## Data for review
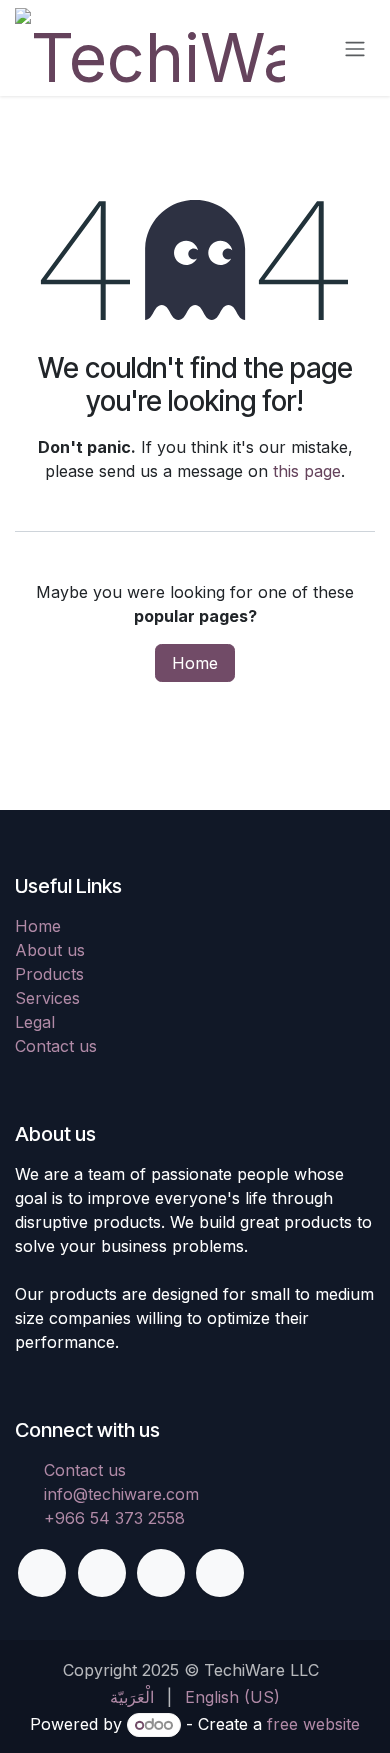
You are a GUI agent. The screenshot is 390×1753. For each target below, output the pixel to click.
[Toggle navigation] (355, 48)
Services (47, 998)
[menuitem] (132, 1697)
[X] (102, 1573)
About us (50, 950)
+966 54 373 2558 (114, 1518)
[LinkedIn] (161, 1573)
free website (313, 1724)
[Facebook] (42, 1573)
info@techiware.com (121, 1494)
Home (195, 663)
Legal (35, 1022)
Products (49, 974)
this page (307, 471)
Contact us (56, 1046)
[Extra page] (220, 1573)
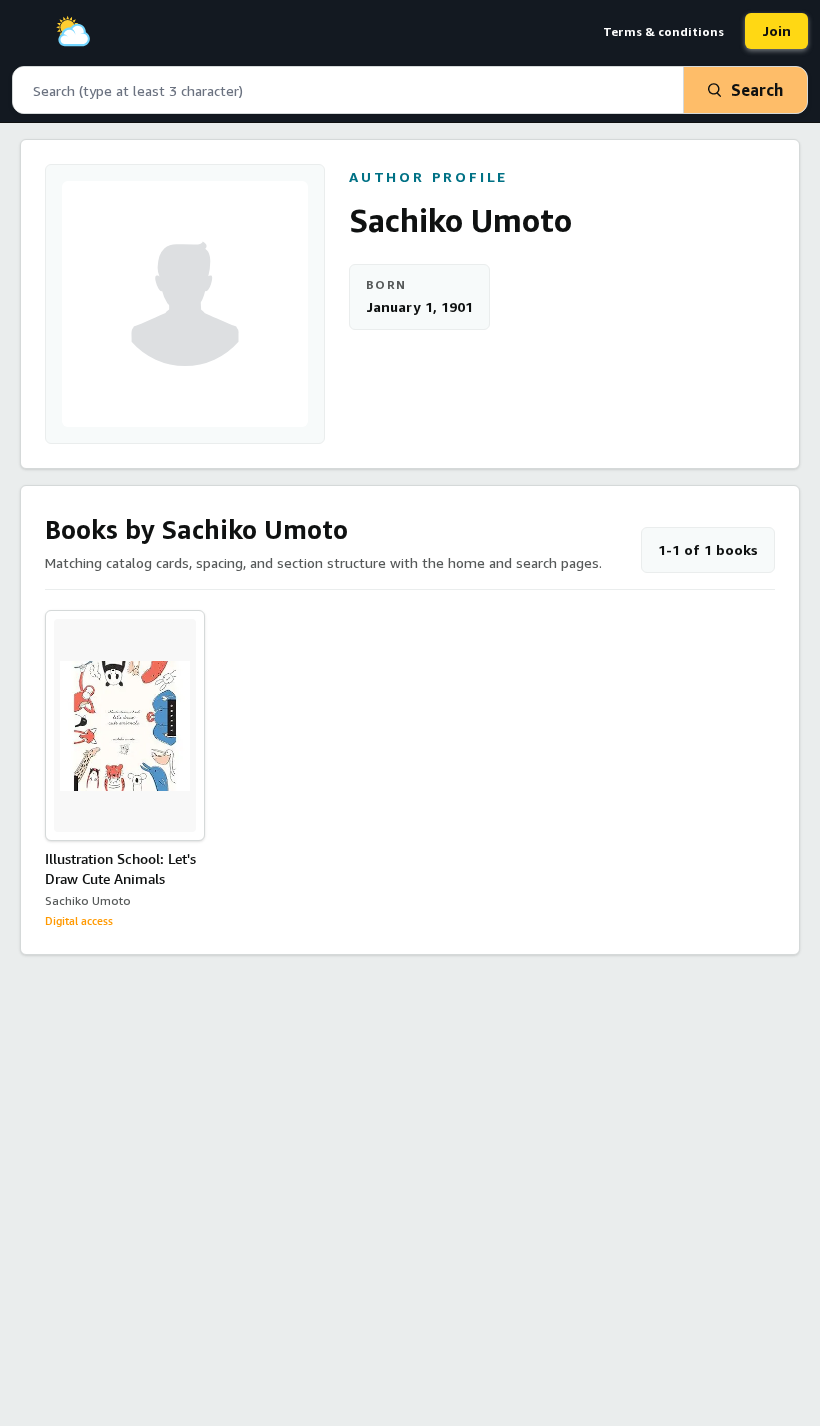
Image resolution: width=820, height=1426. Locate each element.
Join (776, 30)
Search (757, 90)
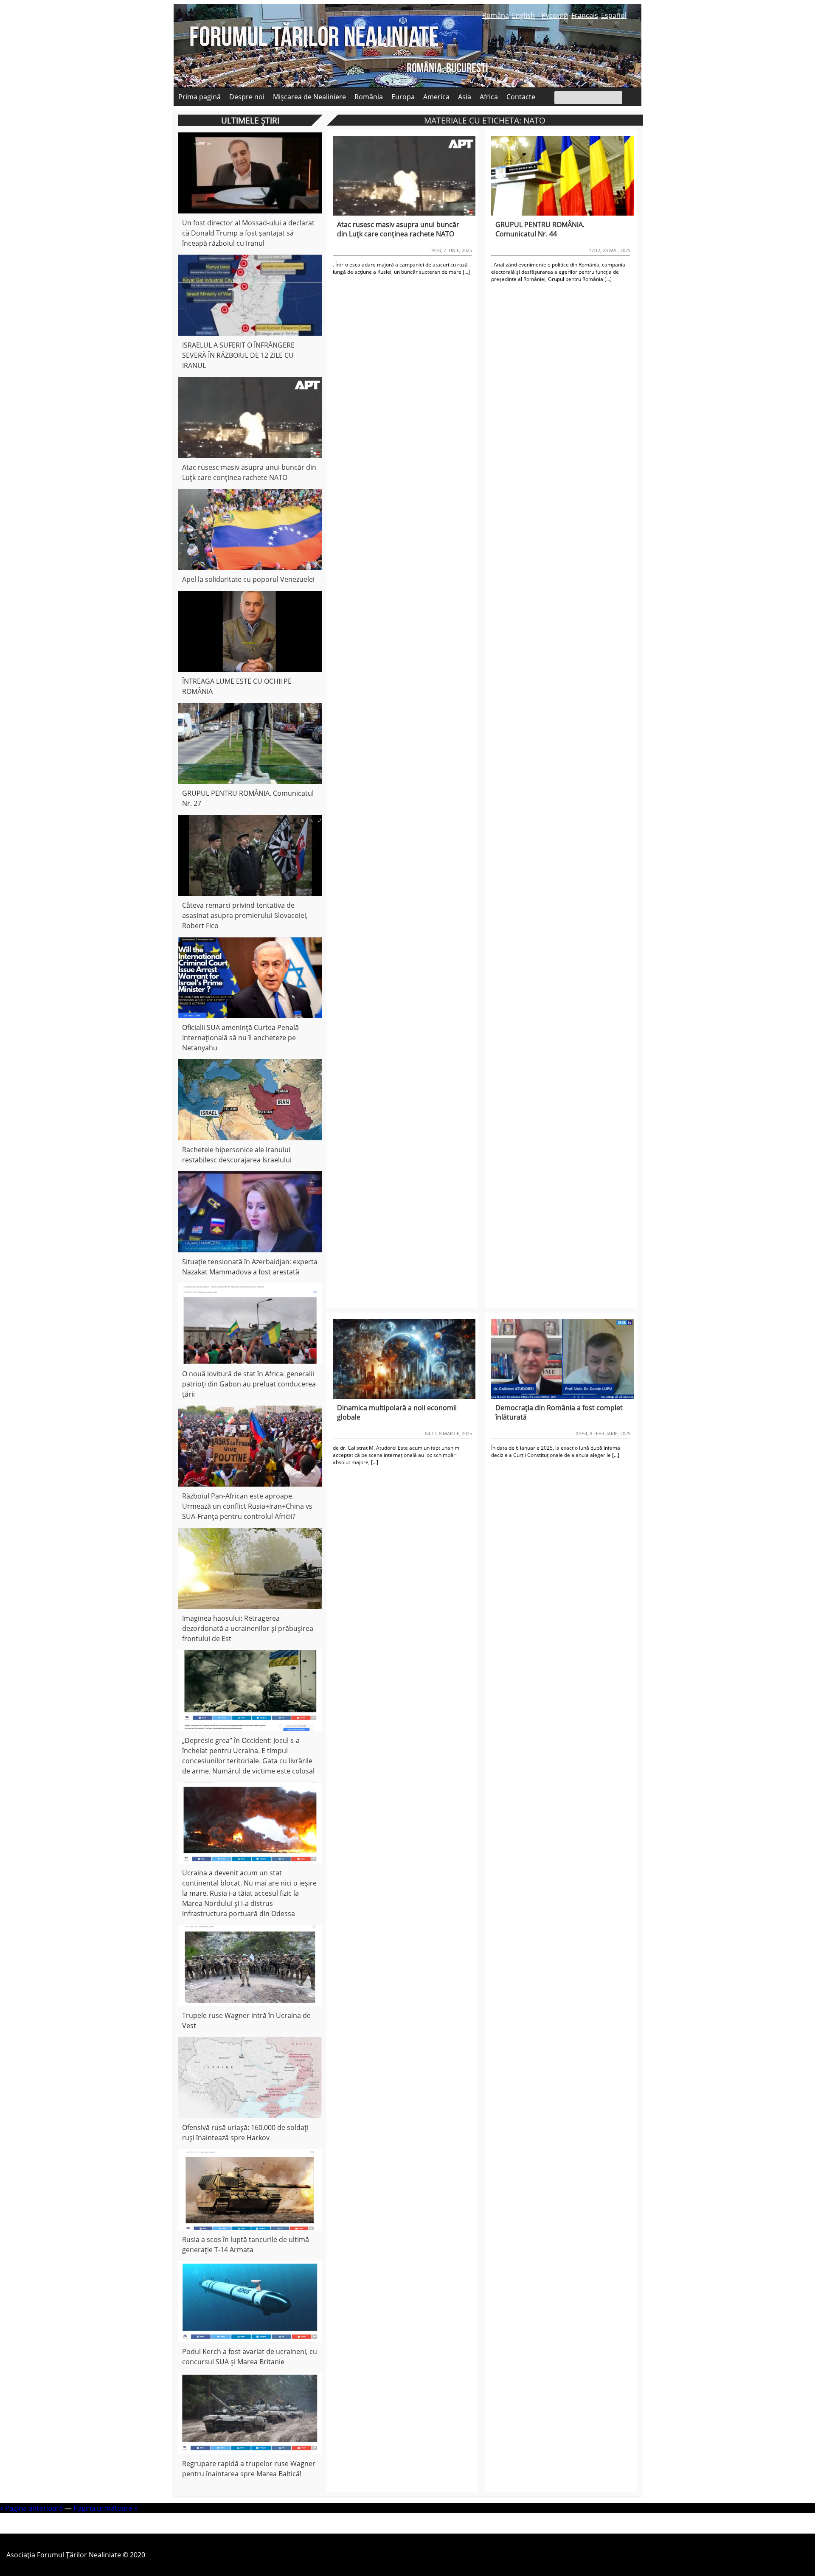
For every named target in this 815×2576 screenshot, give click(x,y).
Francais (584, 15)
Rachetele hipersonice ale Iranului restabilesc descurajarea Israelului (237, 1155)
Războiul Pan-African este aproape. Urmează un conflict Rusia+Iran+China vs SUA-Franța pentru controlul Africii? (247, 1506)
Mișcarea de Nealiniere (309, 96)
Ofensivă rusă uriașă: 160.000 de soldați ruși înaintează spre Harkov (245, 2132)
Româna (495, 15)
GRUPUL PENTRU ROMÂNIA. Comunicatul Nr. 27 (248, 798)
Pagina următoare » (105, 2508)
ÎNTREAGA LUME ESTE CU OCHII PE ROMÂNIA (237, 686)
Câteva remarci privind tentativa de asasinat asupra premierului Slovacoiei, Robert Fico (245, 915)
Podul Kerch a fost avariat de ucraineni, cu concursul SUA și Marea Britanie (249, 2356)
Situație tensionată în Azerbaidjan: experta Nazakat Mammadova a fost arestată (250, 1267)
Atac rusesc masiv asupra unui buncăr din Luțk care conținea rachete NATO (249, 472)
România (368, 96)
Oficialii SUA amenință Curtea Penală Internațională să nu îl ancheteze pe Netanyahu (240, 1037)
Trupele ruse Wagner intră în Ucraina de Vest (246, 2020)
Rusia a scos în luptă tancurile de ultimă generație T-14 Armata (245, 2244)
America (436, 96)
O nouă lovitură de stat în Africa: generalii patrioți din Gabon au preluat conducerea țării (249, 1384)
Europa (403, 96)
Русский (555, 15)
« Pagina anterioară (31, 2508)
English (523, 15)
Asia (464, 96)
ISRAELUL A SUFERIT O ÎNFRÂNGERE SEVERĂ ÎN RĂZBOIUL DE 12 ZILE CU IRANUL (238, 355)
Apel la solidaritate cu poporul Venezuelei (248, 579)
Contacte (520, 96)
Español (614, 15)
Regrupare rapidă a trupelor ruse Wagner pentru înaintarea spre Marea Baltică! (248, 2468)
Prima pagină (199, 96)
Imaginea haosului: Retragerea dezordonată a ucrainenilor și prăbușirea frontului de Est (247, 1628)
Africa (489, 96)
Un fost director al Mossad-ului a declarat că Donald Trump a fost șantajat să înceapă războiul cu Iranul (248, 233)
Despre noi (246, 96)
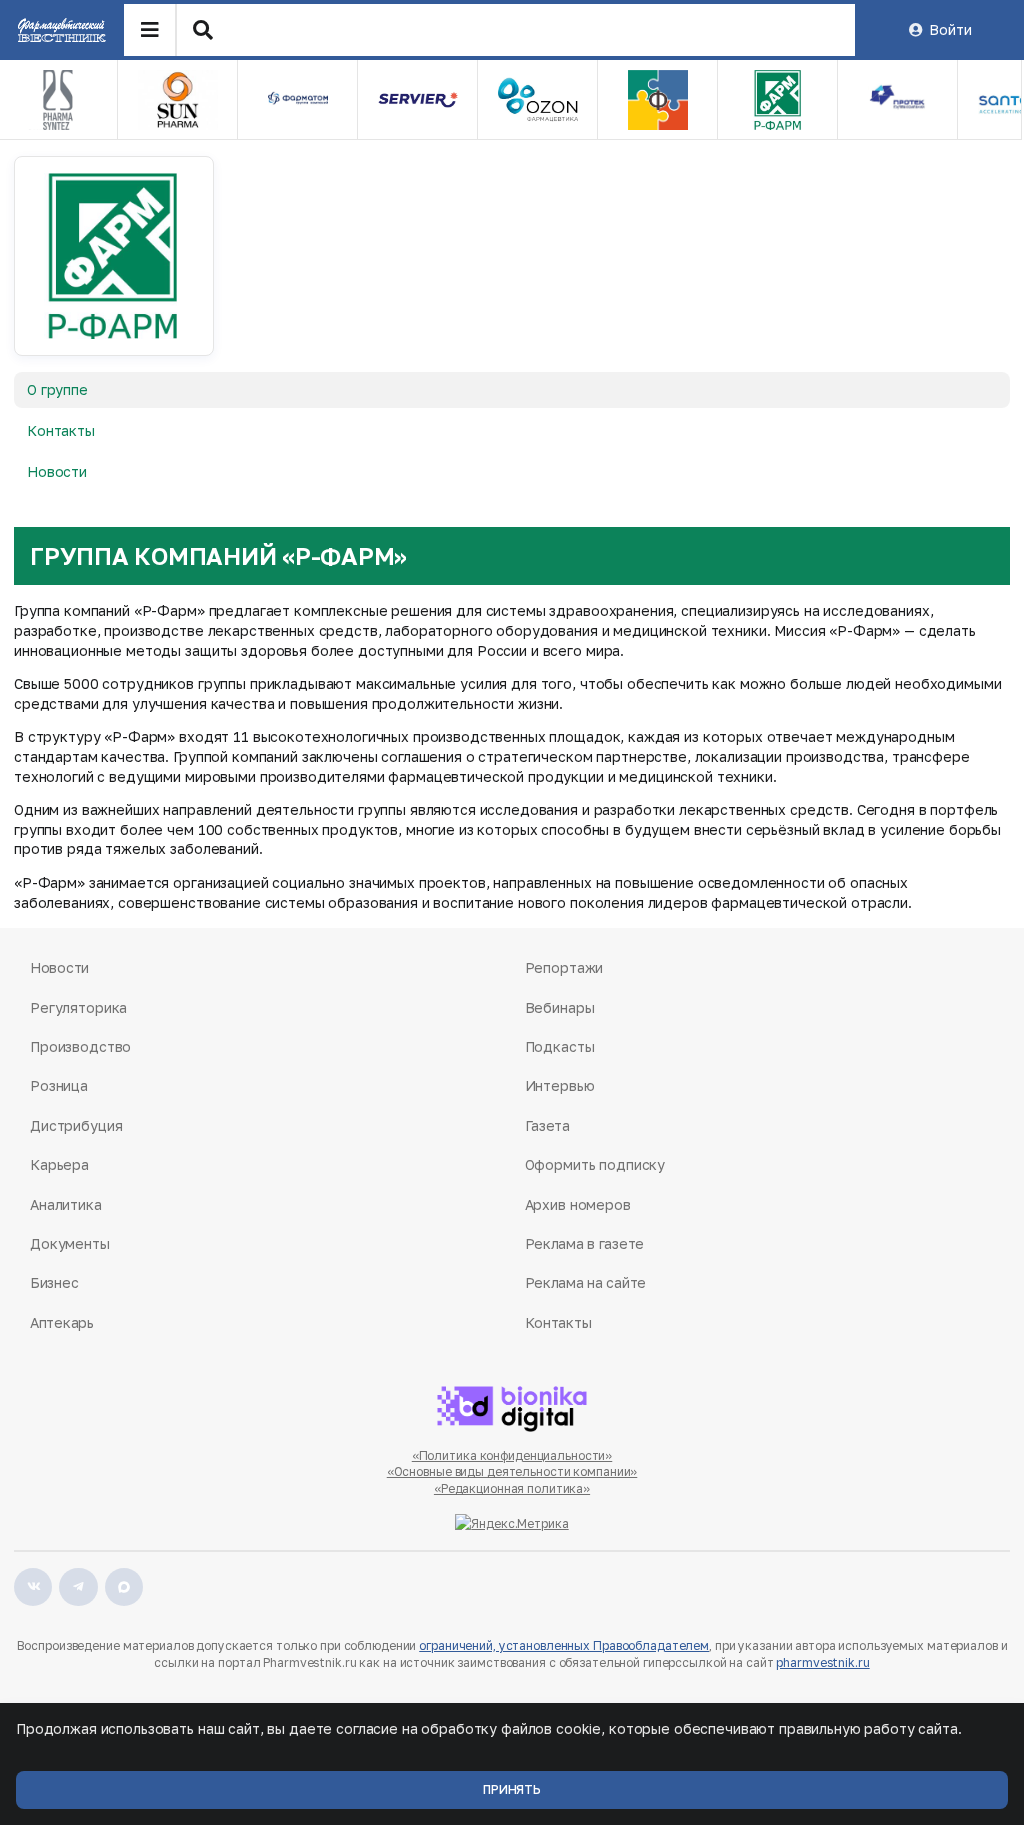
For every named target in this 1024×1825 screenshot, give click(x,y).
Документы (70, 1243)
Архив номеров (578, 1204)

## What you are asked to do
Which lines of the data contain the string "Marea"? Copy each of them.

## Output for this task
Podul Kerch a fost avariat de ucraineni, cu concursul SUA și Marea Britanie (249, 2356)
Regrupare rapidă a trupelor ruse Wagner pentru înaintarea spre Marea Baltică! (248, 2468)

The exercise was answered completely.